Noch im Oktober 2021 hatte das Bundesverwaltungsgericht (BVwG) Afghanen den Schutzstatus versagt und eine Abschiebung für zulässig erachtet – Entscheidungen, die von Asylrechts-NGOs stark kritisiert wurden. Jetzt erteilten auch die Verfassungsrichter dem zuständigen Richter am Bundesverwaltungsgericht, Michael Etlinger, eine Absage – und sie hätte kaum deutlicher sein können.

"Beruhigte Sicherheitslage"

In zwei Entscheidungen von Oktober des vergangenen Jahres hatte Richter Etlinger am Bundesverwaltungsgericht damit argumentiert, dass sich die "allgemeine Sicherheitslage in Afghanistan seit der Machtübernahme der Taliban wieder zu beruhigen" scheint. Die Taliban seien als nunmehrige Regierungsverantwortliche bemüht, entschlossen gegen den IS vorzugehen.

In Entscheidungen von Ende Dezember, die nun bekanntgeworden sind, hat der Verfassungsgerichtshof dieser Argumentation ungewöhnlich deutlich widersprochen. Hinweise auf "willkürliche Kontrollen und Bestrafungen bis hin zu gezielten Hinrichtungen" werden in der Entscheidung schlicht nicht thematisiert.

"Ziel ja erreicht"

Bereits im Sommer habe man von einer "extremen Volatilität der Sicherheitslage in Afghanistan" ausgehen müssen. Es habe jedenfalls eine Situation vorgelegen, in der das Leben der Rückkehrer einer "realen Gefahr" ausgesetzt war. In einem VfGH-Urteil von Ende September 2021 hielt das Höchstgericht fest, dass nicht auszuschließen sei, dass Abgeschobene in Afghanistan nicht gefoltert werden würden. Angesichts der aktuellen Berichtslage, wonach die "Lage in Afghanistan nach wie vor volatil bleibe", werde der Verfassungsgerichtshof bei dieser Auffassung bleiben.

Ob das Bundesamt für Fremdenwesen und Asyl (BFA) als erstinstanzliche Behörde seine Spruchpraxis ändert, wird sich zeigen. Eine entsprechende Anfrage des STANDARD an das Innenministerium blieb vorerst unbeantwortet. Am Donnerstag hieß es dann, dass keine Prognose zur künftigen Entscheidungspraxis abgegeben werden könne. Es handle sich immer um Einzelfallentscheidungen unter Berücksichtigung aller Judikatur, so das Ministerium.

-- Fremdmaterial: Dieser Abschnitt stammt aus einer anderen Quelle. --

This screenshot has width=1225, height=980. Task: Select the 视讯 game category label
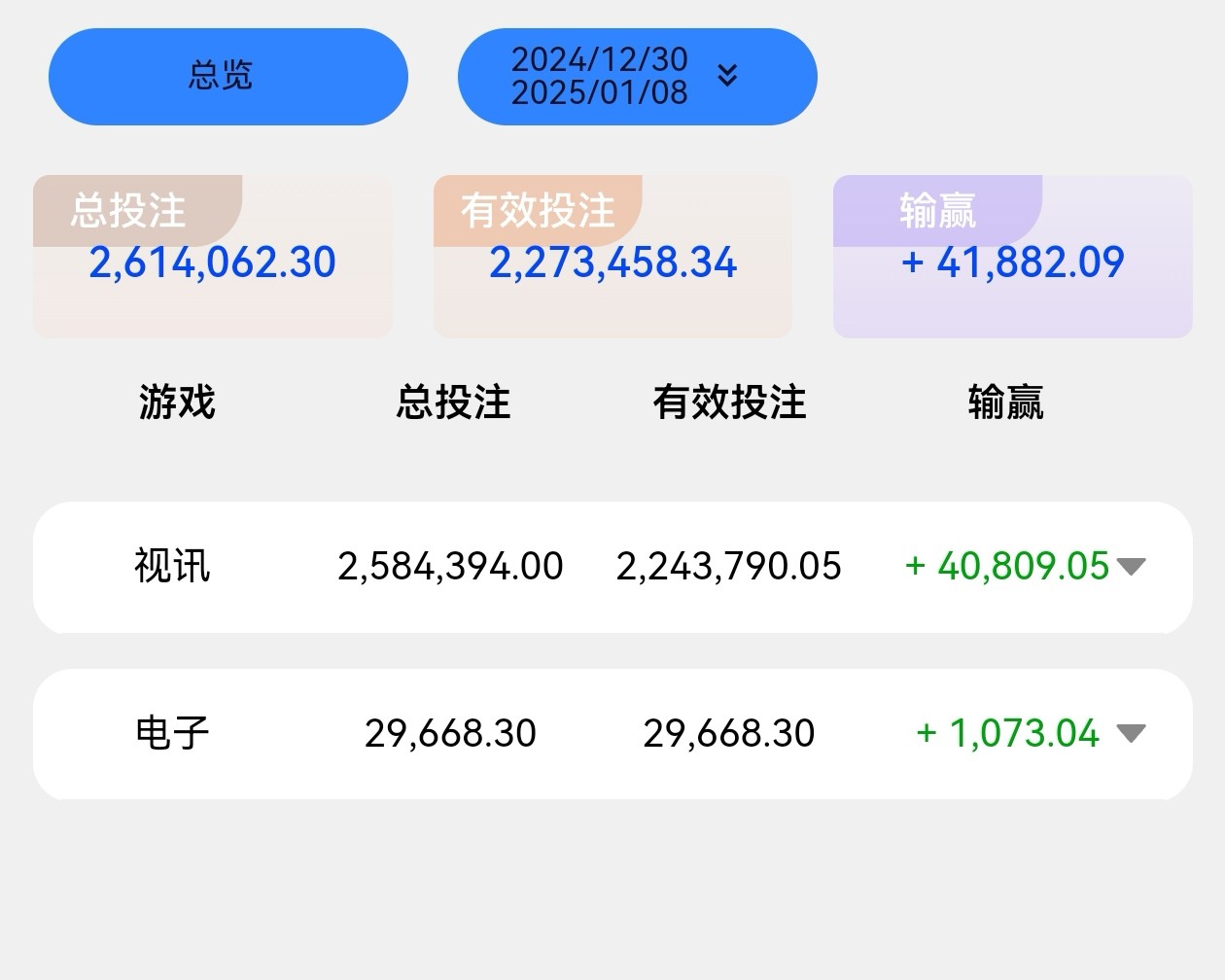(172, 566)
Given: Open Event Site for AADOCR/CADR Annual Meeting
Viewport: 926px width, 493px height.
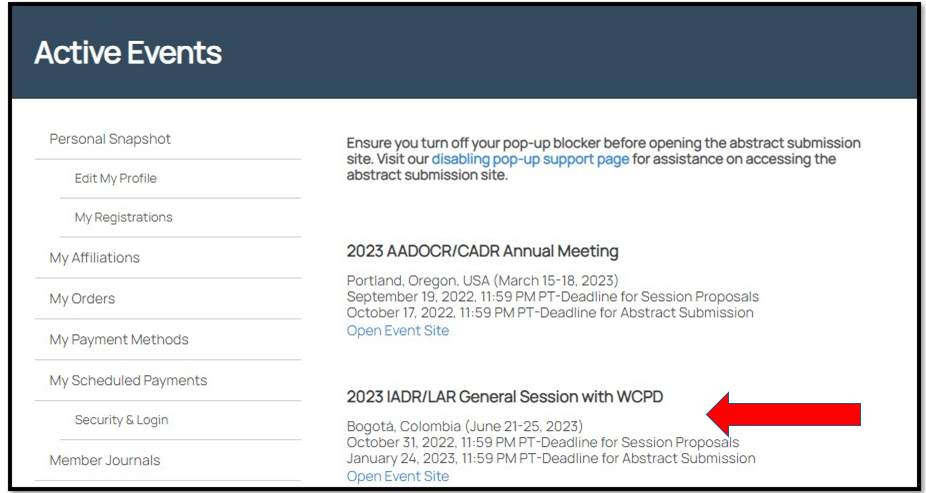Looking at the screenshot, I should (397, 331).
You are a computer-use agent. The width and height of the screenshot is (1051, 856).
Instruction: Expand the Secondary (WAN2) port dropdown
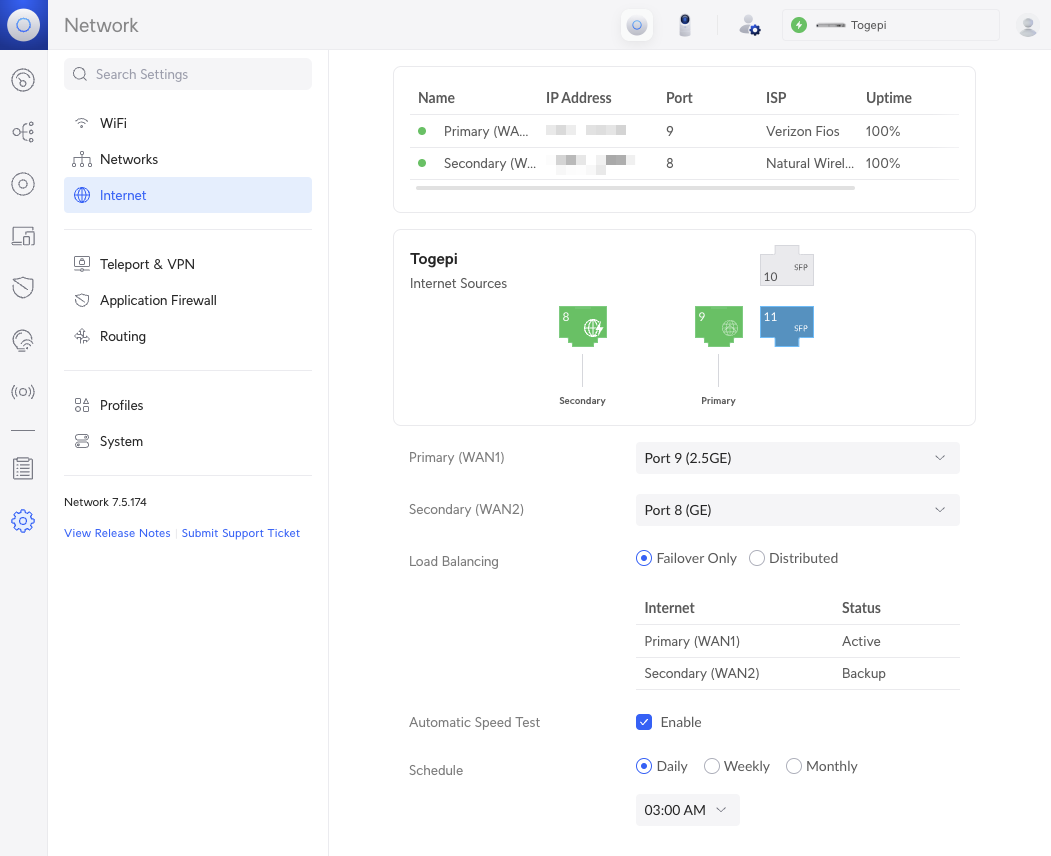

Etliche Afghaninnen und Afghanen, deren Anträge bereits abgelehnt wurden, warten auf eine Entscheidung ihrer Folgeanträge, die sie nach der Machtübernahme der Taliban gestellt haben. Noch Anfang Dezember erließ das BFA einen Abschiebebescheid für einen Afghanen. Die Begründung: Die Sicherheitslage in Afghanistan habe sich insofern geändert, als die "von den Taliban verübten Anschläge nicht mehr in dieser Häufigkeit vorkommen werden". Ihr Ziel, nämlich die Machtübernahme, hätten sie "ja erreicht".

Scharfe Kritik von NGO

"Der Verfassungsgerichtshof hat nun zum wiederholten Male klar ausgesprochen, dass eine Zurückführung nach Afghanistan dem Folterverbot widersprechen würde", sagt Lukas Gahleitner-Gertz, Rechtsexperte bei der Asylkoordination Österreich. Die Verfassungsrichter hätten das bereits im September klar gesagt und nun nach "einigen vollkommen lebensfremden und offenkundig ideologisch motivierten Entscheidungen einiger weniger Richterinnen und Richter am BVwG wieder unterstrichen".

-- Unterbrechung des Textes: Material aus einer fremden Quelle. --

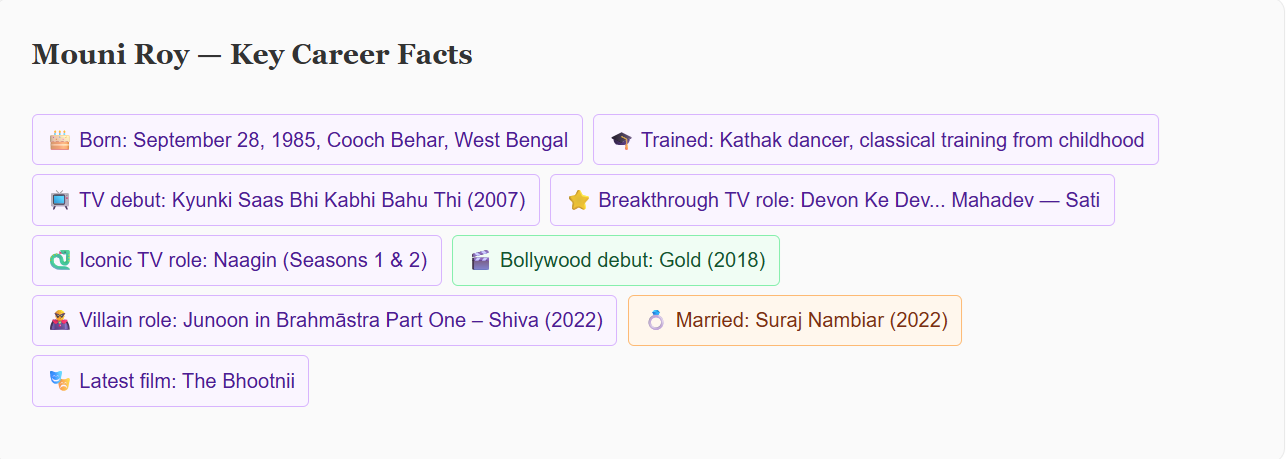Image resolution: width=1286 pixels, height=459 pixels.
Task: Select the Born September 28, 1985 chip
Action: click(307, 140)
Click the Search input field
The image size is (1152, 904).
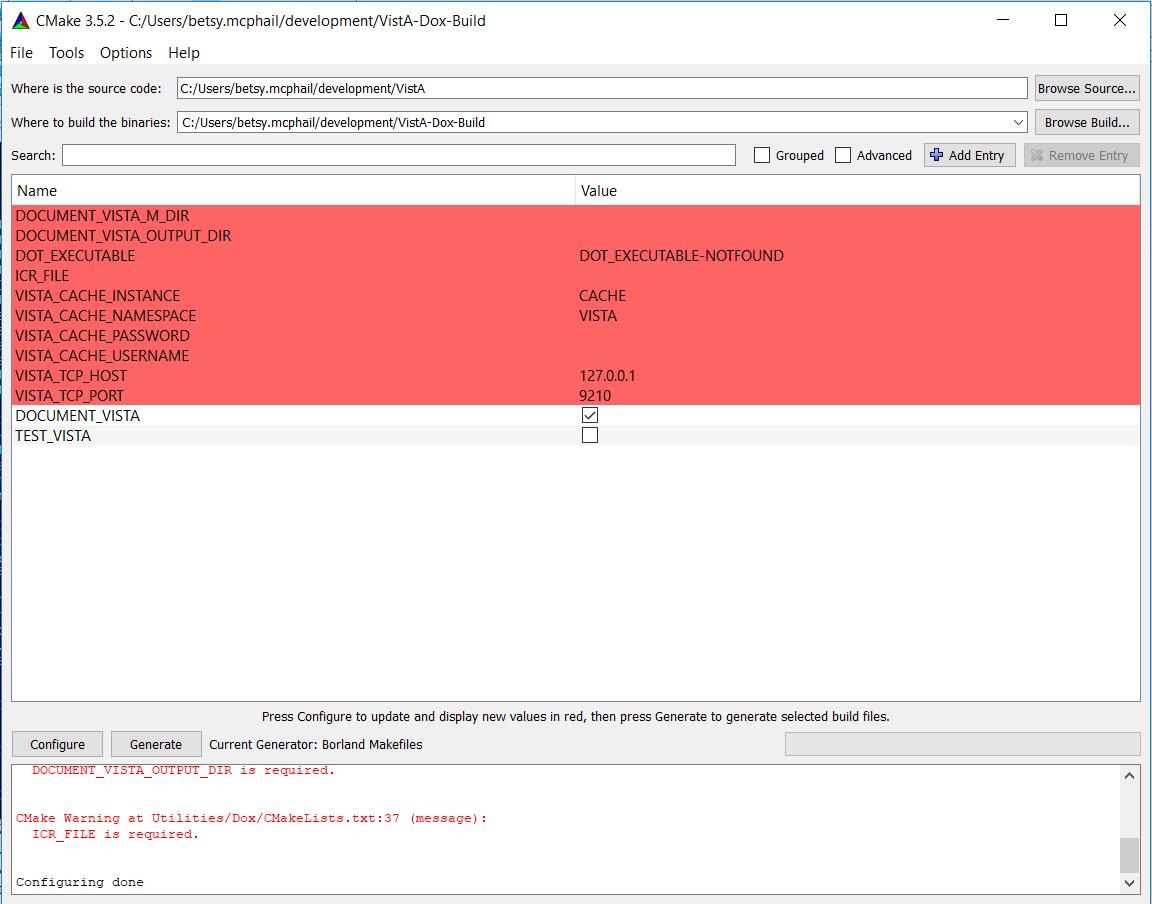(x=398, y=155)
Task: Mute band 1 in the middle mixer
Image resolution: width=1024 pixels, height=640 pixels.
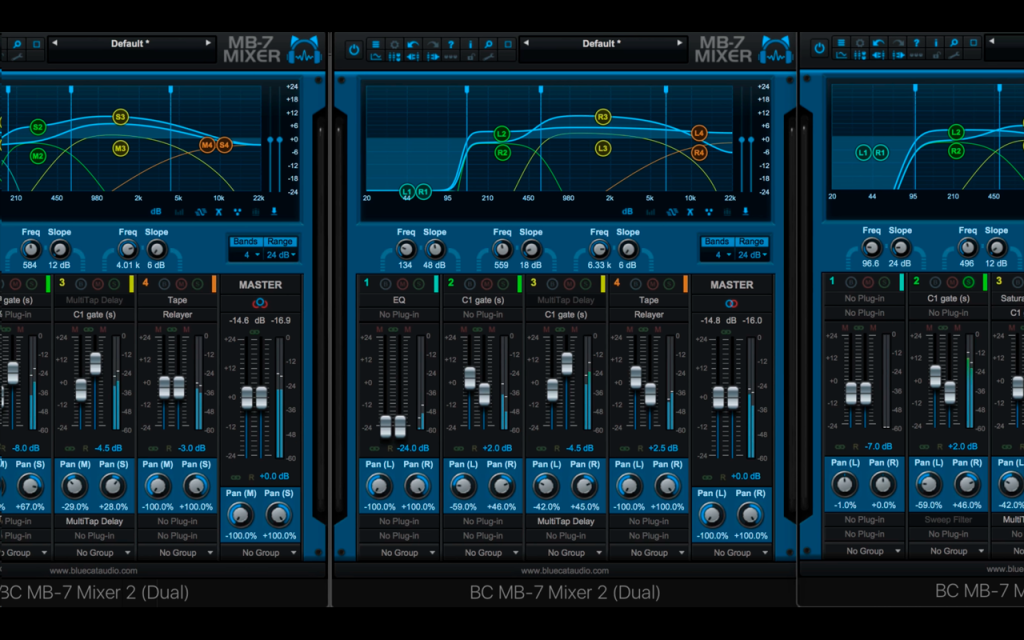Action: click(x=402, y=283)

Gahleitner-Gertz kritisiert, dass trotz der eindeutigen Rechtsprechung des Verfassungsgerichtshofs zahlreiche weitere Verfahren von Afghanen stillstehen. Das BFA und das BVwG könnten aufgrund der Sicherheitslage sehr viele zumindest "temporäre Schutztitel" erteilen und Afghanistan-Fälle rasch abarbeiten. Das sei verfahrensökonomisch sinnvoll und würde die Integration beschleunigen.

Laut Gahleitner-Gertz könnten die Behörde oder das Gericht auch in ein oder zwei Jahren überprüfen, ob die Voraussetzungen noch vorliegen, und gegebenenfalls ein Entziehungsverfahren einleiten. Ähnlich sieht das Neos-Abgeordnete Stephanie Krisper: "Die Republik und die Steuerzahlerinnen und Steuerzahler könnten sich den langen und teuren Instanzenweg sparen."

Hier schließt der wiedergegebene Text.